A standard assumption in deep learning is that the inductive bias introduced by a neural network architecture must persist from training through inference. The architecture you train with is the architecture you deploy. This assumption constrains the community from selecting architectures that may have desirable efficiency or design properties due to difficulties with optimization. We challenge this assumption with Network of Theseus (NoT), a method for progressively converting a trained, or even untrained, guide network architecture part-by-part into an entirely different target network architecture while preserving the performance of the guide network. At each stage, components in the guide network architecture are incrementally replaced with target architecture modules and aligned via representational similarity metrics. This procedure largely preserves the functionality of the guide network even under substantial architectural changes-for example, converting a convolutional network into a multilayer perceptron, or GPT-2 into a recurrent neural network. By decoupling optimization from deployment, NoT expands the space of viable inference-time architectures, opening opportunities for better accuracy-efficiency tradeoffs and enabling more directed exploration of the architectural design space.

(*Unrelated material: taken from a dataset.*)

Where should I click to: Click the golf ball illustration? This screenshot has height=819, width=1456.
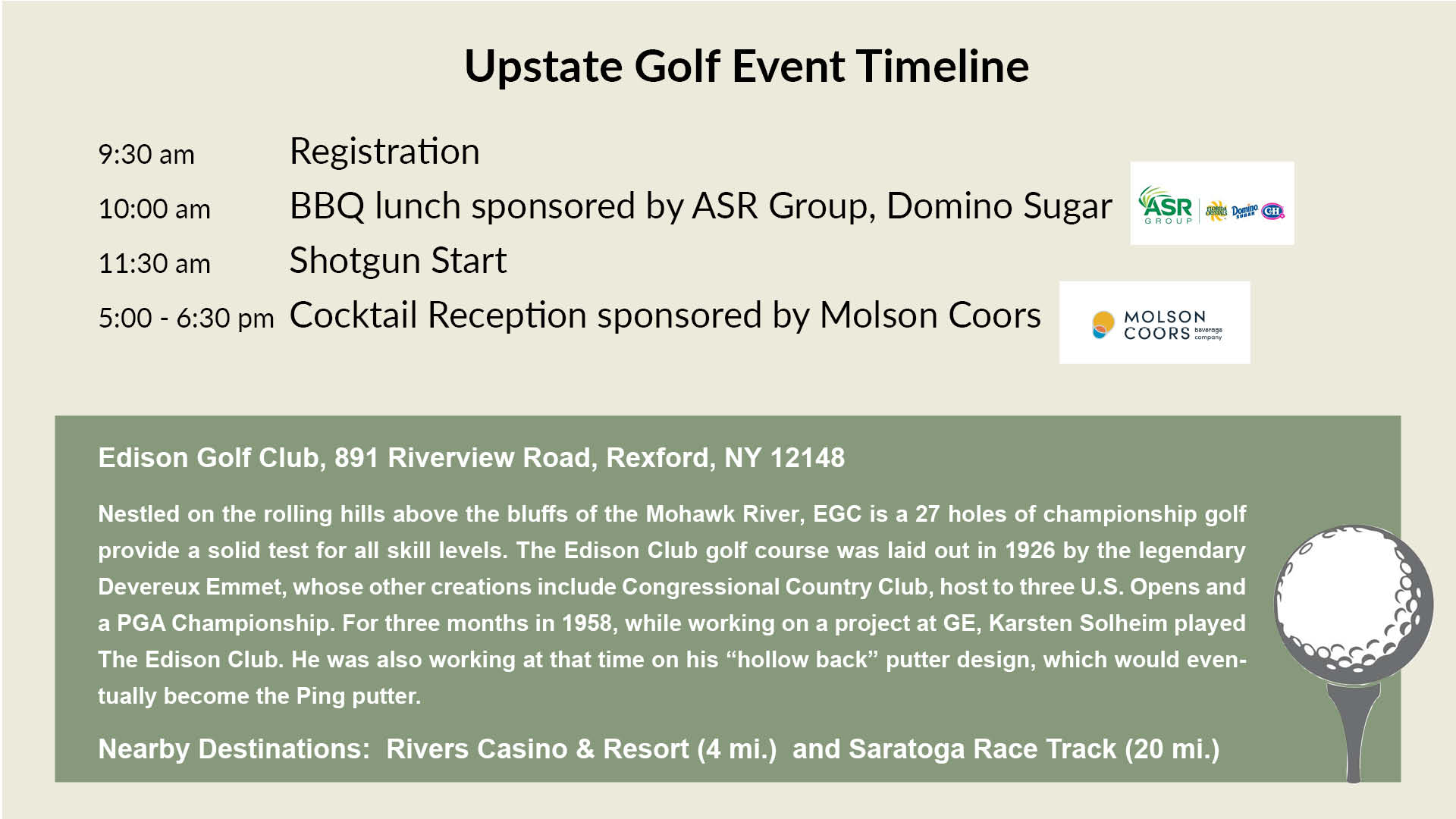pos(1354,598)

翻译：深度学习中的一个标准假设是：神经网络架构引入的归纳偏置必须从训练到推理持续保持不变。训练时使用的架构即是部署时使用的架构。这一假设限制了研究社区选择那些可能因优化困难而具有理想效率或设计特性的架构。我们通过忒修斯网络（Network of Theseus, NoT）挑战这一假设，该方法能够逐步将已训练（甚至未训练）的引导网络架构逐部分转换为完全不同的目标网络架构，同时保持引导网络的性能。在每个阶段，引导网络架构中的组件被逐步替换为目标架构模块，并通过表示相似性度量进行对齐。这一过程在很大程度上保留了引导网络的功能性，即使在进行重大架构变更时——例如将卷积网络转换为多层感知机，或将GPT-2转换为循环神经网络。通过将优化与部署解耦，NoT扩展了可行的推理时架构空间，为更优的精度-效率权衡提供了机会，并支持对架构设计空间进行更定向的探索。